Such concerns might seem to pale in comparison with the major arms sales the Biden administration has approved for Taiwan. In December, President Joe Biden signed a defense spending bill that authorized up to $10 billion in military aid for Taiwan over the next five years. But earlier last year, the White House pressed Congress to drop Senate-approved language modifying TECRO’s name to the Taiwan Representative Office. The difference was enough to prompt a formal protest from China’s Embassy in Washington.

At the center of it all is Hsiao, 51. Raised in Taiwan by an American mother and a Taiwanese father who was a Presbyterian minister, Hsiao moved to Montclair, New Jersey, in her teens and attended Oberlin College before earning a master’s degree in political science from Columbia University.
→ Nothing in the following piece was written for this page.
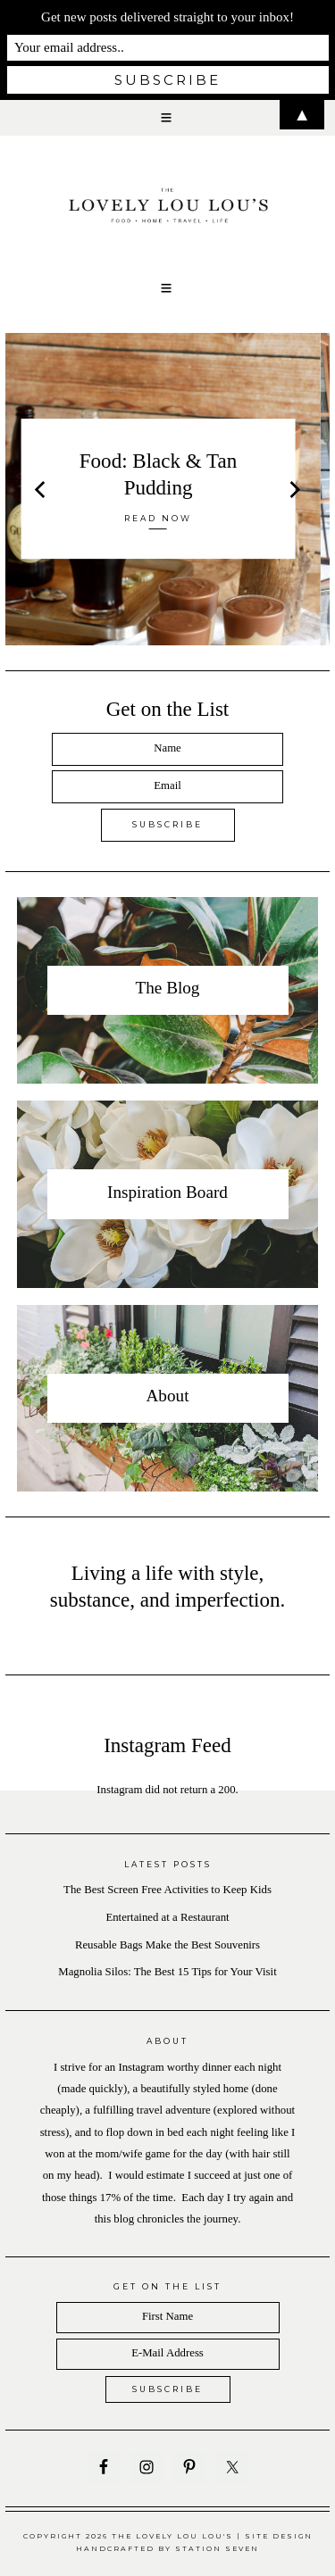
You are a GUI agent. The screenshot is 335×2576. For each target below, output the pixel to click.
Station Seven (217, 2549)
She draws much of her influence from her close relationship with Taiwan’s president, Tsai Ing-wen, who represents Taiwan’s pro-independence Democratic Progressive Party and for whom Hsiao once served as spokesperson. In addition, Hsiao counts Bolton and Biden’s top National Security Council official for Asia, Kurt Campbell, as decadeslong friends.

For years, U.S. officials prohibited Hsiao’s predecessors from visiting the White House and the State Department. Such guidelines have relaxed over time, and she now pays regular, if discreet, visits to the West Wing and Foggy Bottom.

She is an undisguised regular on Capitol Hill, as when she sat next to Kevin McCarthy, then the House Republican leader, last summer for a livestreamed discussion by his caucus’s China Task Force. “She really does have the confidence of people here in Washington,” said Bonnie Glaser, a China expert with the German Marshall Fund who has also known Hsiao for many years.

Seated in an elegant reception hall at Twin Oaks, with a grand piano and floor-to-ceiling windows overlooking a rolling lawn, Hsiao described her position as “legally unofficial.”

For that, she blames Beijing. “The Taiwanese resent not only being bullied, but we resent being told that we cannot have any friends,” she said.